Revision as of 08:15, 14 December 2016

Moodle 3.3 Moodle exporters are classes which receive data and serialise it to a simple pre-defined structure. They ensure that the format of the data exported is uniform and easily maintainable. They are also used to generate the signature (parameters and return values) of external functions.

Introduction

When dealing with external functions (Ajax, web services, ...) and rendering methods we often hit a situation where the same object is used, and exported, from multiple places. When that situation arises, the code that serialises our objects gets duplicated, or becomes inconsistent.

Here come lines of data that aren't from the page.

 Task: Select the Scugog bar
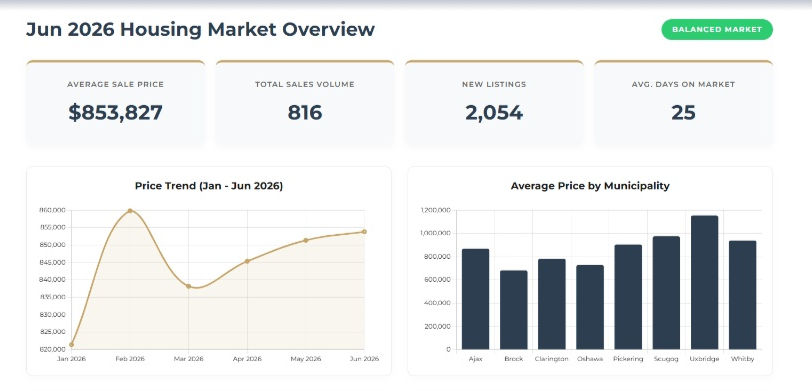tap(666, 293)
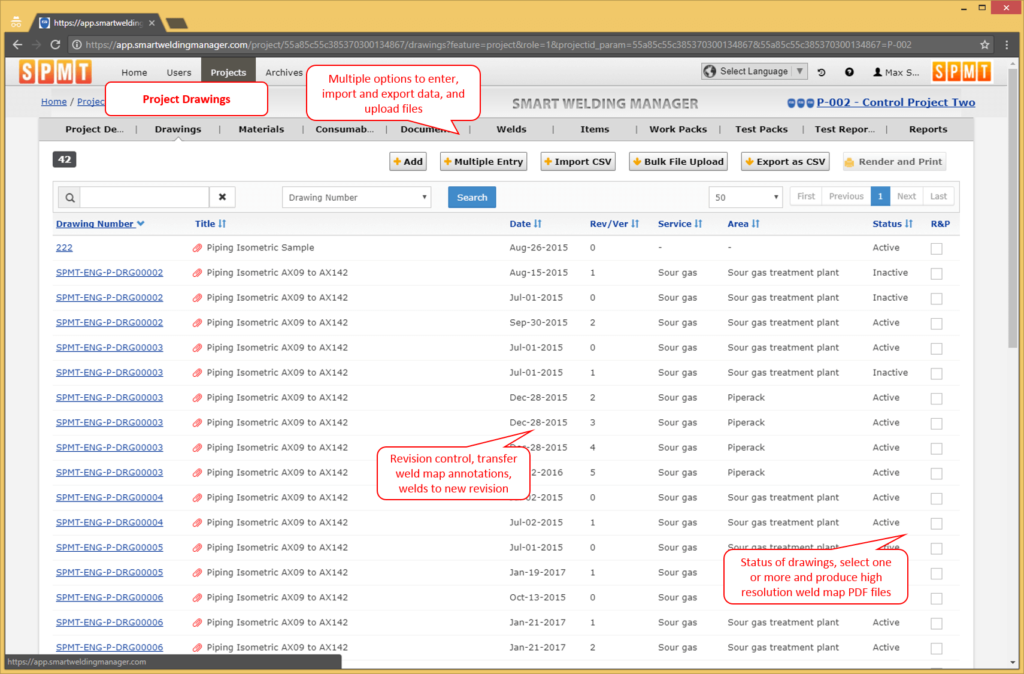Check the R&P box on the 222 drawing row

936,247
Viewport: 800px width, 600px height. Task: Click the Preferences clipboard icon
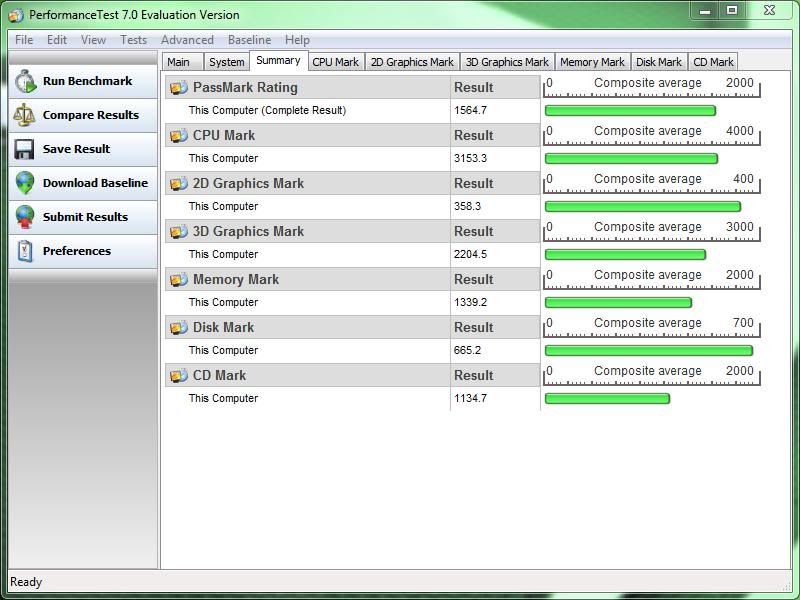click(25, 251)
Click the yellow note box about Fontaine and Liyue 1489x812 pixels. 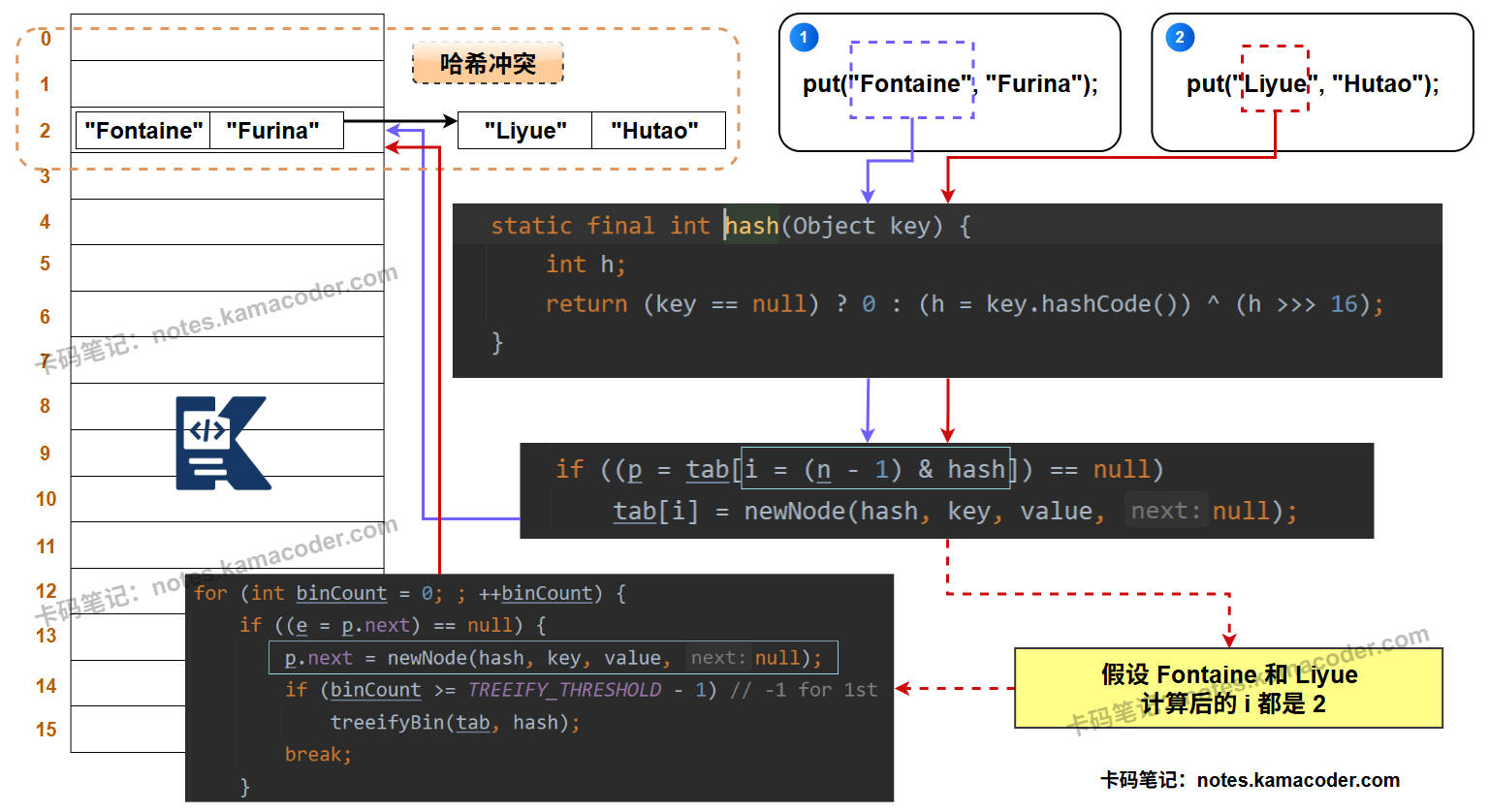1228,688
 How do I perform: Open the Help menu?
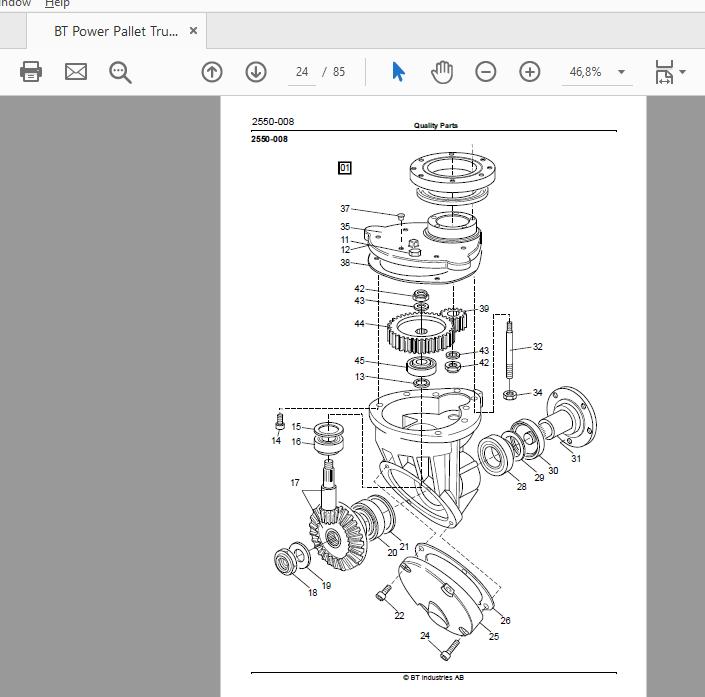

We made the exporters to remedy to this situation. An exporter clearly defines what data it exports, and contains the logic which transform the incoming data into the exported data. As it knows everything, it can generate the structure required by external functions automatically.

This means that not only developers have less code to maintain, but they also have a more robust structure which can easily evolve with their needs. If a new property needs to be exported, it is simply added to the exporter class, and automatically all usage of the exporter inherit this added property.

Defining properties

The method define_properties() returns a list of the properties expected for the incoming data, and for the exported data. This also means that to create (or update) you will require those properties.

/**
 * Return the list of properties.
 *
 * @return array
 */
protected static function define_properties() {
    return array(
        'id' => array(
            'type' => PARAM_INT
        ),
        'username' => array(
            'type' => PARAM_ALPHANUMEXT
        ),
    );
}

Although this is not a rule, it is recommended that the standard properties (by opposition to additional properties) only use the type attribute, and with PARAM_* constants only.

Using an exporter

Once we've got a minimalist exporter set-up, here is how to use it.

Exporting the data

$data = (object) ['id' => 123, 'username' => 'batman'];
 
// The only time we can give data to our exporter is when instantiating it.
$ue = new user_exporter($data);
 
// To export, we must pass the reference to a renderer.
$data = $ue->export($OUTPUT);

If we print the content of $data, we will obtain this:

stdClass Object
(
    [id] => 123
    [username] => batman
)

In external functions

Let's imagine that we have an external function get_users which returns a list of users. For now we only want to export the user ID and their user name, so we'll use our exporter. Let's ask our exporter to create the external structure for us:

public static function get_users_returns() {
    return external_multiple_structure(
        user_exporter::get_read_structure()
    );
}

Now that this is done, we must use our exporter as shown above to export our users' data.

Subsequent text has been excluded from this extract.